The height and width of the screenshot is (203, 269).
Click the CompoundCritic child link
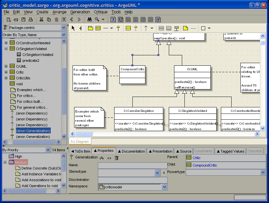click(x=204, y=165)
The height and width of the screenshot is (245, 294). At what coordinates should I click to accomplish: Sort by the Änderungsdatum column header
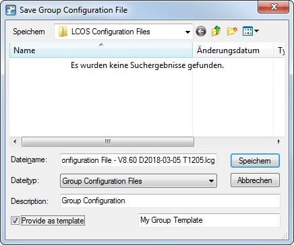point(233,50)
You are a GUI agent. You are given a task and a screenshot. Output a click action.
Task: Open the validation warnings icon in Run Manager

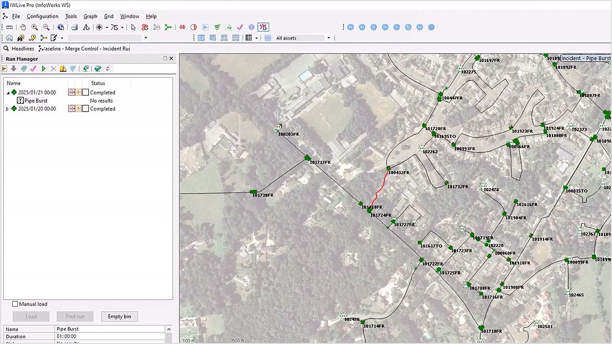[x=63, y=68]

--

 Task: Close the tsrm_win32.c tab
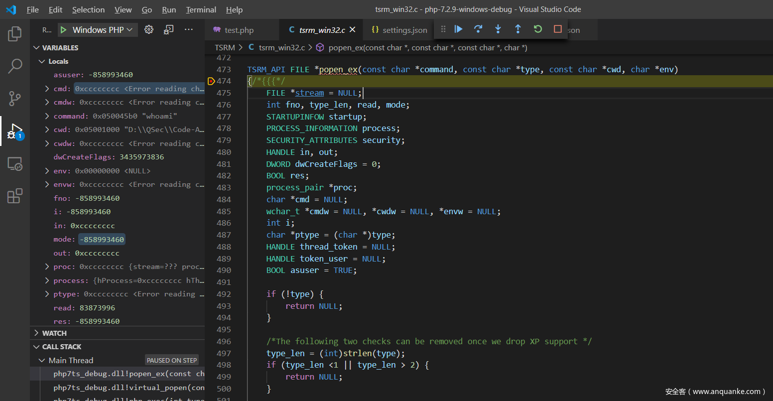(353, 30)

## To do
Restate the lines above from the one containing "Click the CompoundCritic child link" through the one containing "You are a GUI", inclusive, exactly and without pictures.

## Answer to this exercise
Click the CompoundCritic child link
click(x=204, y=165)
The height and width of the screenshot is (245, 294). At what coordinates should I click to accomplish: Sort by the Änderungsdatum column header
point(233,50)
You are a GUI agent. You are given a task and a screenshot. Output a click action.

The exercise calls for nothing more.